The sarcasm tomato quote system, filling all of your contextual dark humor needs! Get yours today!!

Tuesday, September 27, 2016

Let's Talk RNG

As many of you know, I play a shooter called Destiny. It's kind of like Halo and World of Warcraft got drunk and had a baby. Space magic. There's warlocks. Anyway, it's got something that draws me in a tad more than even the cooperative play: the LOOT! Shooting any enemy in the game has a chance to drop these neat little octahedrons or engrams.

   Those shiny things! It's like Christmas!

 They don't dissapear and if you can't pick them up for some reason, they go to your "Post Box" where you can pick them up at any time.  
  When they're laying on the ground, you can't tell anything more than it's rarity. Green ones are the most common, followed by blues, then purples and finally gold ones. When you pick it up you can see what class it's going to be or what slot it's going to take up. You gotta head to one of 3 social spaces in the game where there will be an NPC who will tell you what it is aka "decoding". 
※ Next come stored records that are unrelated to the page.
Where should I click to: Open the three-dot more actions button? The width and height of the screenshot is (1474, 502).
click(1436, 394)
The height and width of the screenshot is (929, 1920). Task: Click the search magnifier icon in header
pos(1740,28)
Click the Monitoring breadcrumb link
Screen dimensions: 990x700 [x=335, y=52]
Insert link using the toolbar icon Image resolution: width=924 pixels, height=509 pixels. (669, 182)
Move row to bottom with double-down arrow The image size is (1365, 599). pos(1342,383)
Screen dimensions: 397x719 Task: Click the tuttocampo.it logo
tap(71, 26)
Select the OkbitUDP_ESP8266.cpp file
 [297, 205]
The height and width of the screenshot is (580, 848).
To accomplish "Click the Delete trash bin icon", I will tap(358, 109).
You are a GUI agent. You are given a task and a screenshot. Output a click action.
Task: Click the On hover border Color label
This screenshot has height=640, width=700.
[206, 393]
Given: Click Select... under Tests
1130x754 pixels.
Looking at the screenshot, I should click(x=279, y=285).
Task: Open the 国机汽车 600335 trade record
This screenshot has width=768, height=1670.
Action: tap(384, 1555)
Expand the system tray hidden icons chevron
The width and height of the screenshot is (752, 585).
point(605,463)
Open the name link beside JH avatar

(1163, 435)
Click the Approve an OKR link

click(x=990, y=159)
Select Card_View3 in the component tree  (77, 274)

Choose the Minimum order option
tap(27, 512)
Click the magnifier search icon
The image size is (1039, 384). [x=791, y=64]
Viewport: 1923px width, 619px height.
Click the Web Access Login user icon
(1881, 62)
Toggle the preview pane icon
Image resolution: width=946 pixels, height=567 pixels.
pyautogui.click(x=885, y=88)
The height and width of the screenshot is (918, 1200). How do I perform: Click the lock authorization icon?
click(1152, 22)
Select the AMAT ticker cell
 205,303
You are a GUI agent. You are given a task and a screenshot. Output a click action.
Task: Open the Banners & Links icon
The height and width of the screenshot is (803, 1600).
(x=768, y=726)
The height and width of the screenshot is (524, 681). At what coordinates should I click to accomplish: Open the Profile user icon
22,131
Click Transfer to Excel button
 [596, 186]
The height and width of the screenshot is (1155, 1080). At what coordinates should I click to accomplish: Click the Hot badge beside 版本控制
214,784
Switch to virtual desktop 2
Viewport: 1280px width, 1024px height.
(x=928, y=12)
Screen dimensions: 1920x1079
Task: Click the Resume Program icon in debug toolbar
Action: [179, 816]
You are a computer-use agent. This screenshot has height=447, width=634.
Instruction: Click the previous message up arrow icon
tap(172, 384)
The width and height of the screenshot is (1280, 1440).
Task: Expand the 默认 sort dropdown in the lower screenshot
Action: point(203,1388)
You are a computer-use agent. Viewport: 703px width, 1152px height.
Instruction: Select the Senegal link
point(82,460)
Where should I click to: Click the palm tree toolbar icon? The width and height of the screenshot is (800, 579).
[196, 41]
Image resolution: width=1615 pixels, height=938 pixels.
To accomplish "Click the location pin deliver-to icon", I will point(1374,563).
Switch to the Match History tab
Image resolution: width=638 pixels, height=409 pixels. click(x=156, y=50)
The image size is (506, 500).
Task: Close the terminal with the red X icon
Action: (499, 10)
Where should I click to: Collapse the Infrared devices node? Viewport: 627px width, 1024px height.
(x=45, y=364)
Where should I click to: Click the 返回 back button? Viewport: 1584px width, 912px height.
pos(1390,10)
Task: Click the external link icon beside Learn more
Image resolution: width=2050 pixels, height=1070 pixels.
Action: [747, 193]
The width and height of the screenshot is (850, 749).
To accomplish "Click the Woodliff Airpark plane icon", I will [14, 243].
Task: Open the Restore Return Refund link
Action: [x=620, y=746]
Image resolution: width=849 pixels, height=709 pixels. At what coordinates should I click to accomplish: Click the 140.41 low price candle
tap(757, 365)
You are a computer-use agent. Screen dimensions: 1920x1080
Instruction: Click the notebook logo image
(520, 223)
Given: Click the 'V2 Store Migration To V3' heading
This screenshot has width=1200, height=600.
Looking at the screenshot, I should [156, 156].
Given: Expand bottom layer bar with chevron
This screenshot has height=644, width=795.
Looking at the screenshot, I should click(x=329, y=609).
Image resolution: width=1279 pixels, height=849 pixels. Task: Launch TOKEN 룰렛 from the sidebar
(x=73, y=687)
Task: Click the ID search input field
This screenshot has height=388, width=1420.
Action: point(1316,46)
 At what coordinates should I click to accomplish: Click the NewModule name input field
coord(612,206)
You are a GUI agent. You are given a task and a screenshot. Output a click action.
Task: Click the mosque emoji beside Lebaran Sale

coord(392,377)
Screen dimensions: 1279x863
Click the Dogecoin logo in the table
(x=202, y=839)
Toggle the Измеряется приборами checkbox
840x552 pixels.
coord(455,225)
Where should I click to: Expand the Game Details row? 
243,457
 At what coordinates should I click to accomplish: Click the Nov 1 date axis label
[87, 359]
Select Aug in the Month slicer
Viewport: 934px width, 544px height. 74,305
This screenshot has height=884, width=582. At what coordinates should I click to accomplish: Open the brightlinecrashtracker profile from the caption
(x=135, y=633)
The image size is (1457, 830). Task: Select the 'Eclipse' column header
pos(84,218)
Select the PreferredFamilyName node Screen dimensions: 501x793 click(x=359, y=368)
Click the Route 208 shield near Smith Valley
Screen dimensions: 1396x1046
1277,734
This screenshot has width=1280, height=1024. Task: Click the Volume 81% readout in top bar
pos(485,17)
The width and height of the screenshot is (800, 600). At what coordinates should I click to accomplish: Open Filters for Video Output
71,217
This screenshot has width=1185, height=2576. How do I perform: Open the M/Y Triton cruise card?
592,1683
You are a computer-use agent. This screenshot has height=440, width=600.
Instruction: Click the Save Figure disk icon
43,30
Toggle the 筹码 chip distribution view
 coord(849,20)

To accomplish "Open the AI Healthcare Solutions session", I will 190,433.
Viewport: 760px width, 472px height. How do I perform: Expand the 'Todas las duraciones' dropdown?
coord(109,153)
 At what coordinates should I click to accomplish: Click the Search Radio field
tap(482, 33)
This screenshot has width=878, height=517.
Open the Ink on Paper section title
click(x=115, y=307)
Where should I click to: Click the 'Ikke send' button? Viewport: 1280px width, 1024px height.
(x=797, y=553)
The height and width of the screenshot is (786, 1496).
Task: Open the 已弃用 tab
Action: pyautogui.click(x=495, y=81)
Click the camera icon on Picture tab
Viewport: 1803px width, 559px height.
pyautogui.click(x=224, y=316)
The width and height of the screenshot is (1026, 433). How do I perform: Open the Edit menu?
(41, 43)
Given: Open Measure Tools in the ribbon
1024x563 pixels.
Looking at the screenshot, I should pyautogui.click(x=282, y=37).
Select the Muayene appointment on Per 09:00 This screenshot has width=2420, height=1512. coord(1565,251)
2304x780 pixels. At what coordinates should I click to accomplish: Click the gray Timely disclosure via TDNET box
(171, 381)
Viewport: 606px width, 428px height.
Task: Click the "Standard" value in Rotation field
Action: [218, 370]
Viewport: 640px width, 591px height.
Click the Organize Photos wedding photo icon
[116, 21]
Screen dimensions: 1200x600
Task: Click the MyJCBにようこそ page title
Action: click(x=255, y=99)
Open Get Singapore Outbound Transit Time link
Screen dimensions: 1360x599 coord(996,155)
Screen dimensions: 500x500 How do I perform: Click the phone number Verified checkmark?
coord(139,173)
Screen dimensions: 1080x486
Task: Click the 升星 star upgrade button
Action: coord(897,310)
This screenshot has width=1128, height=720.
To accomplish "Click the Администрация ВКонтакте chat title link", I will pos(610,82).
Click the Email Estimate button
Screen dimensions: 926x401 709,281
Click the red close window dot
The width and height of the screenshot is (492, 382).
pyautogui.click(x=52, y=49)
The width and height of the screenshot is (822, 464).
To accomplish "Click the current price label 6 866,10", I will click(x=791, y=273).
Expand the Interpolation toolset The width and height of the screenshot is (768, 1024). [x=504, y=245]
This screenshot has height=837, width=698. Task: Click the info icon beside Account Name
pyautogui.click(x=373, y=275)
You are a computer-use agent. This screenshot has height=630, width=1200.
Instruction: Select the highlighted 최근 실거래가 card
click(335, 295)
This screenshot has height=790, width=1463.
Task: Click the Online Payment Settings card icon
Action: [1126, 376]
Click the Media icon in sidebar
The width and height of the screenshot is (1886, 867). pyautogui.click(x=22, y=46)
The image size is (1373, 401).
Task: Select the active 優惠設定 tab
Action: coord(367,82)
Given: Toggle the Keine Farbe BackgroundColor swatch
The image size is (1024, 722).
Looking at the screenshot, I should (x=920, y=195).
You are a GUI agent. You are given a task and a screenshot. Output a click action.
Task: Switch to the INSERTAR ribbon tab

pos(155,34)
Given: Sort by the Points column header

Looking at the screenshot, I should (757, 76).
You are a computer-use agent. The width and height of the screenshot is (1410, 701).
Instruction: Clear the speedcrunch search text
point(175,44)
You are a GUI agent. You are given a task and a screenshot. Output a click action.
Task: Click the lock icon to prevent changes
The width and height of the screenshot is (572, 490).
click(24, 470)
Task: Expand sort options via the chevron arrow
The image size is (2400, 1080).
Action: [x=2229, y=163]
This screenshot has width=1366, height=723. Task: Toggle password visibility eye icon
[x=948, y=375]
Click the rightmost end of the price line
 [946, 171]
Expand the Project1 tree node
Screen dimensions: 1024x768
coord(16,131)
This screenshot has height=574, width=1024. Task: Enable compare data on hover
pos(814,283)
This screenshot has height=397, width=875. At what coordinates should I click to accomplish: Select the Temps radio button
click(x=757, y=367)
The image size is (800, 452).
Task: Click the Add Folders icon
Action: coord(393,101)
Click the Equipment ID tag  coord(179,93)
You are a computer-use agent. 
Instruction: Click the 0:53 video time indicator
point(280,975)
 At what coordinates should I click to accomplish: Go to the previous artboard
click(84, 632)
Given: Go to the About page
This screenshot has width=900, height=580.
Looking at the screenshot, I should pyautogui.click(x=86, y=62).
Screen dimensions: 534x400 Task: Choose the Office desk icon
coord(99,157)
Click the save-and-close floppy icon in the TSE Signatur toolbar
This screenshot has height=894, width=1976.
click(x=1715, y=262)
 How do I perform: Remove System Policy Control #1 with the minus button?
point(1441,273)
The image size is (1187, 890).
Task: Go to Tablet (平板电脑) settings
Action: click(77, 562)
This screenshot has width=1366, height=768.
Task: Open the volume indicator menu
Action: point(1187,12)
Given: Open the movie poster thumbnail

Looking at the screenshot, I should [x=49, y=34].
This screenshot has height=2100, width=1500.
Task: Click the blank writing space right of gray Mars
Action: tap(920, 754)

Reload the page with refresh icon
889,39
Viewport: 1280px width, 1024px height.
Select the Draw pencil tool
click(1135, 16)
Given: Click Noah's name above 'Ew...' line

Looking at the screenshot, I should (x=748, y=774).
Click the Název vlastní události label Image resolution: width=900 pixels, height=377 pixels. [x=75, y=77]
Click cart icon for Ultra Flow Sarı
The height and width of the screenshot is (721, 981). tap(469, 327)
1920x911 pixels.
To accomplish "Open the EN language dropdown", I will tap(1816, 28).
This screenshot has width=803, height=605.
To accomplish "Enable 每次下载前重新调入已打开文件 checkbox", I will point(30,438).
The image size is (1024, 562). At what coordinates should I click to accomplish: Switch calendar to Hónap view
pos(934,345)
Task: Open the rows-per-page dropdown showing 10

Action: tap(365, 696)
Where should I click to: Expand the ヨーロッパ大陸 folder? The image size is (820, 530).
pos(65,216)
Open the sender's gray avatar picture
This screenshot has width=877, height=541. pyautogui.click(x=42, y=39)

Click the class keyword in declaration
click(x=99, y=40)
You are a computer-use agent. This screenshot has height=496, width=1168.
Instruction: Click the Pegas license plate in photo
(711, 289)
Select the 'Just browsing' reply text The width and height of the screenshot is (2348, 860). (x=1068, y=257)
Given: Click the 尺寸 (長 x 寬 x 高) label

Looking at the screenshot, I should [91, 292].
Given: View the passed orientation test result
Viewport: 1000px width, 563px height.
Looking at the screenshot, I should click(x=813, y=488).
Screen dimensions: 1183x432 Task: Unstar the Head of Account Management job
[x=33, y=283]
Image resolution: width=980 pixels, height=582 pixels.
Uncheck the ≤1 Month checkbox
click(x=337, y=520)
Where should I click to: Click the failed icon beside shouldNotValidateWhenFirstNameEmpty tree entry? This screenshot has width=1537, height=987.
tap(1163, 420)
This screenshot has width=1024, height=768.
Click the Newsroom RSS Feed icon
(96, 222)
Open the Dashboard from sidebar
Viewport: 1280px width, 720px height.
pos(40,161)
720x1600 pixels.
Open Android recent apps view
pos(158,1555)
 Here's the thing. There's a little thing going on in the whole system called RNG or Random Number Generator. Any enemy could drop any engram up to gold (only dropped by boss level enemies) and there's a small chance that a blue one will actually turn out to be a purple item and a purple has a random chance to become a gold item. Then, the items themselves come with a  completely random set of perks from a skill set. It's farkin bananas, you guys. That means that you're running around killing everything on the off chance you'll get some loot and it will be awesome! 
  Some people just seem to have better luck than others.  There's a hierarchy to the guns in this game and getting some of them to 'drop' are like our white whale. Some examples being the Gjallerhorn rocket launcher, the Hopscotch Pilgrim, which is a pulse rifle, I didn't name it, yes it's a fucking stupid name, the Zen Meteor sniper rifle and and any armor from the "Desolate" set.  I might have to cross Gjallerhorn off the list because in a recent update they made it a reward for doing a campaign mission instead of a random drop but for two previous years, it was THE reward. It was like once you had it the game was on easy mode. 
Gjallerhorn, it's tracking rounds have been replaced with kittens. It is no less deadly.     (It doesn't really shoot kitty rounds but that would be amazing) 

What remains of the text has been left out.